Again, I don't know how realistic that is.
a sports team is essentially a franchise. Now, imagine if you shelled out the $2-3M to buy a Tim Hortons franchise. Next thing you know, TH sells another franchise to some guy who opens up a location across the road from you stealing a good part of your business. You would cry bloody murder. That's called in the industry, a channels conflict. And as such every franchisee (sports or otherwise) has an assigned "territory" of exclusivity.
the only way another team will exist in th GTa is if MLSE gives it's blessing (ya right), or gets a piece of th action, or essentially buys that franchise as well. 
And anything beyond that had better not step on the toes of the Sabres, red wings or senators.
in fact, few ppl will remember, but back in the day, TML tried to block the Senators expansion. But of course it's much harder to make a case against a city 5 hrs away then one 30min away.

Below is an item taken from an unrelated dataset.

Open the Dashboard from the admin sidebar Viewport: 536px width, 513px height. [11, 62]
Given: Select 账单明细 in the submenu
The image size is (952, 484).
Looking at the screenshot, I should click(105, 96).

sorry guys, hockey fandom and hockey business are 2 different things.
and it's not just bettman. For example, You can be sure that as long as the Bills are still in buffalo (not to mention the stupid arrangement of playing games in Skydome) TOronto will NEVER get an NFL team. Toronto will always be seen as Bills territory....esp while they are cash strapped.


----------



## Diablo (Dec 20, 2007)

smorgdonkey said:


> Nice to read intelligent posts like yours James!
> 
> Some of the obvious things that I really dislike about Bettman's NHL are:
> 
> ...


Added my comments above.


----------



## smorgdonkey (Jun 23, 2008)

Suffice to say that you and I disagree on a lot and your counterpoints mostly address something other than my points.

One thing that's for sure though...the goalie gear got huge before they got away from wooden sticks. It can still be protective but huge in surface area is the issue.


----------



## james on bass (Feb 4, 2006)

So many good points here. Yeah I totally forgot about shoot-out... While it is entertaining, it's dumb (IMO) to settle a game with a skills competition. 82 game season and a half-dozen tie games are a problem? Keep the 5 minute OT, but scrap the shoot-out. 

No matter what the Leaf's franchise might say, another team in Toronto would in no-way hamper their sales. The Leafs are an iconic brand name & logo; just like the Habs, Yankees, Celtics, Cowboys etc...


----------



## Diablo (Dec 20, 2007)

james on bass said:


> So many good points here. Yeah I totally forgot about shoot-out... While it is entertaining, it's dumb (IMO) to settle a game with a skills competition. 82 game season and a half-dozen tie games are a problem? Keep the 5 minute OT, but scrap the shoot-out.
> 
> No matter what the Leaf's franchise might say, another team in Toronto would in no-way hamper their sales. The Leafs are an iconic brand name & logo; just like the Habs, Yankees, Celtics, Cowboys etc...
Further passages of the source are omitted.